KPMG criticised the level of public spending on healthcare, and put forward a six-point plan for reform. The redesigning of “delivery models” to “lower dependence on institutional care” was combined with the call for “empowering patients to take more responsibility for their own wellbeing” and the demand to clamp down on “corruption and fraud.” Stripping away the management double-talk, these proposals are aimed at eliminating hospitals and other healthcare facilities, leaving broad sections of the population to fend for themselves.
The trade unions have done nothing to challenge such proposals. The latest announcement of 1,000 job cuts in 2012-13 was merely noted with “concern” by the Royal College of Nursing (RCN), and no proposals for strikes or other action have been made.
Unison’s response to the consultation on the integration of health and social care services provided a damning indictment of their own role. After noting that Unison members had been involved in the NHS “reform” process since the late 1990s, they went on to describe the implementation of measures that are leading to widespread privatisation, and wage cutting for health workers. Unison hailed the existence of a pledge of no compulsory redundancies, before lending its full support to the integration strategies.
As the response noted, its only minor disagreement with the SNP proposals was the demand for “local” involvement, i.e., more engagement with the union bureaucracy in carrying through the measures. Unison wrote, “All the evidence shows that top down reorganisation does not achieve integration and these plans are much more prescriptive than they claim to be. A more constructive approach would be to focus on joint outcomes, with local partners agreeing operational arrangements relevant to their local circumstances.”
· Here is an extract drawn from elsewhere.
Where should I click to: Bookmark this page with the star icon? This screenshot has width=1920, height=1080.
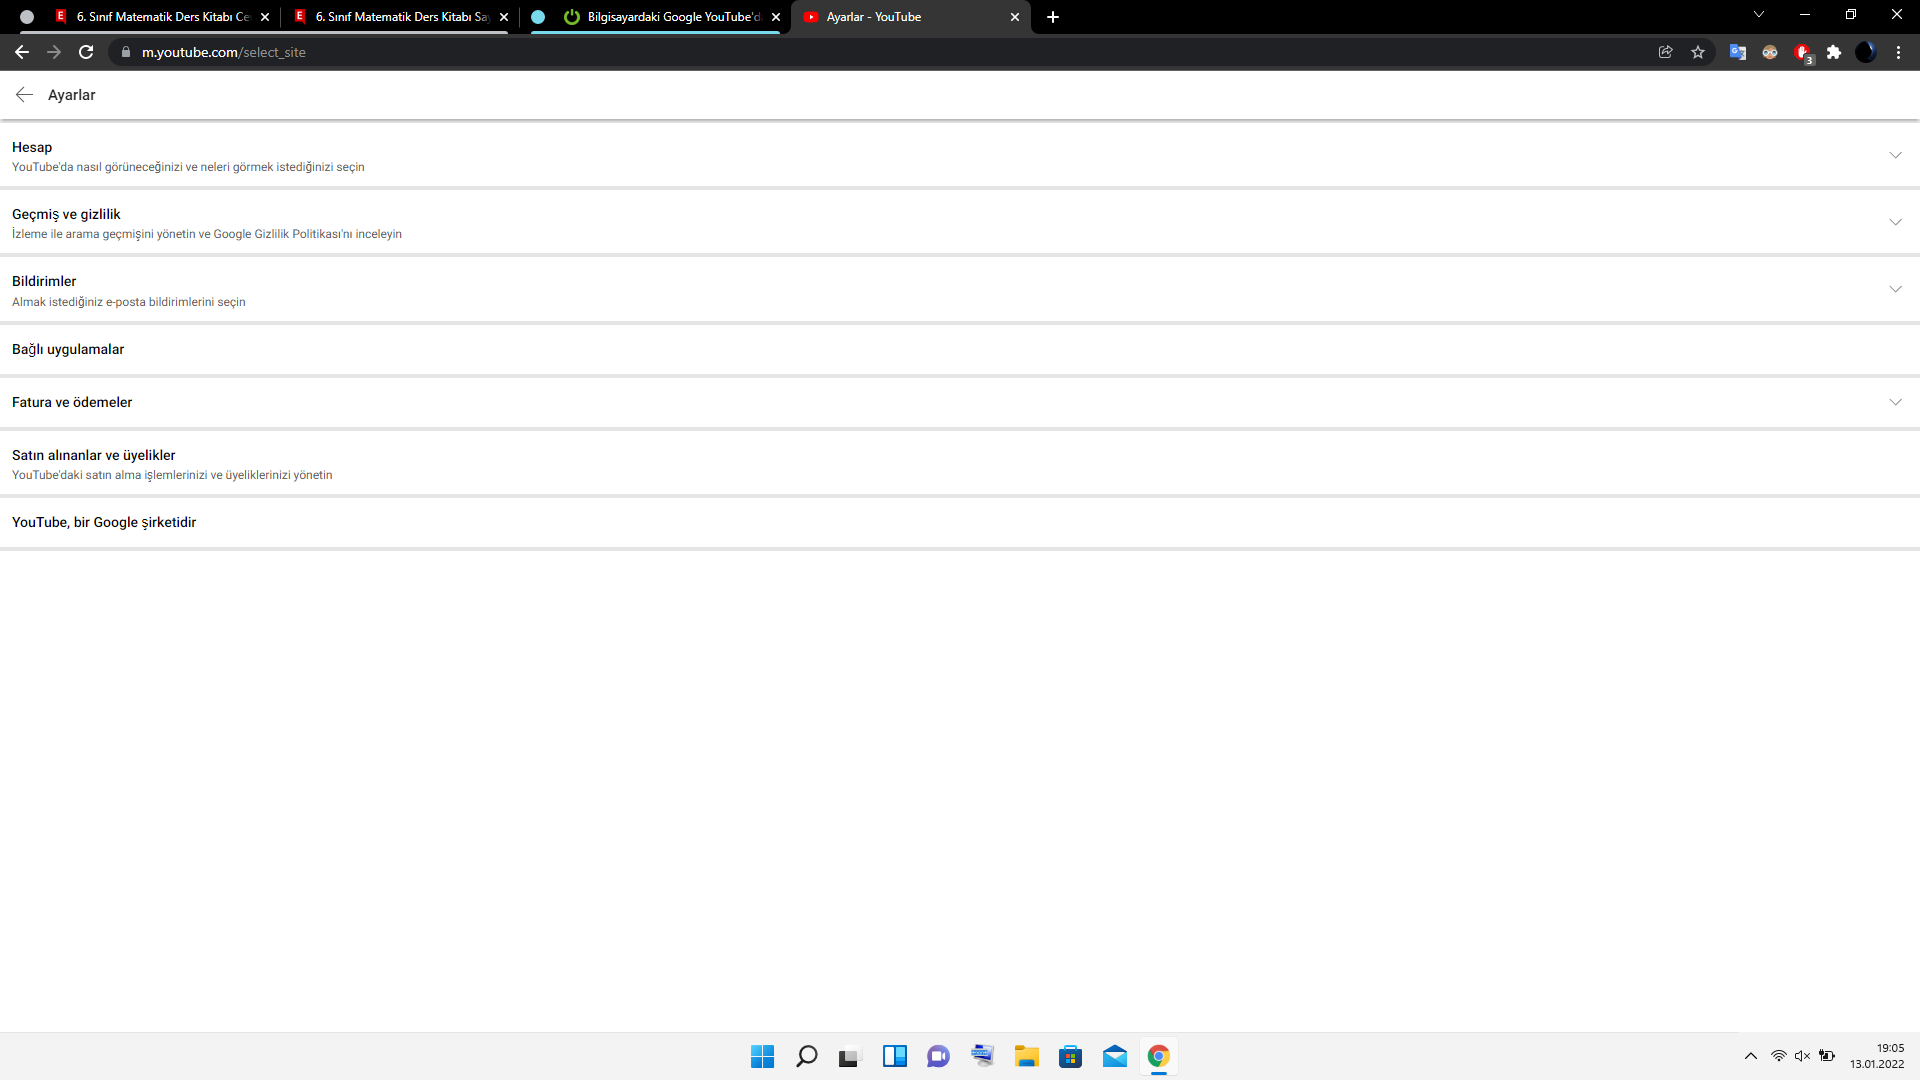[1698, 52]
Calls for “local” control are entirely compatible with the moves to break up public services and replace them with private or charitable organisations. This strategy has been pursued by Conservative leader David Cameron and his coalition government, who have insisted on the need to dismantle national structures and hand decision-making powers to hospital trusts. Presented as a freeing of health professionals from government regulations, it is in reality a means to destroy what remains of the public provision of health care in the UK. The attacks currently taking place on the wages and working conditions of health workers by a consortium of hospital trusts in the south west of England should act as a warning in this regard.
Free and full access to high quality health care is a social right to which all should be entitled. This can only be achieved through the political mobilisation of health workers, in alliance with the working class as a whole, against the plans of the political establishment to eliminate public healthcare. A precondition for any successful struggle is a decisive break from the trade union bureaucracy, which has collaborated in the implementation of this agenda.
Nurses, doctors and other health care workers must build independent action committees at hospitals and health centres. These committees must become the starting point for a political struggle against the destruction of public health care, by reaching out to patients and broader sections of the working class.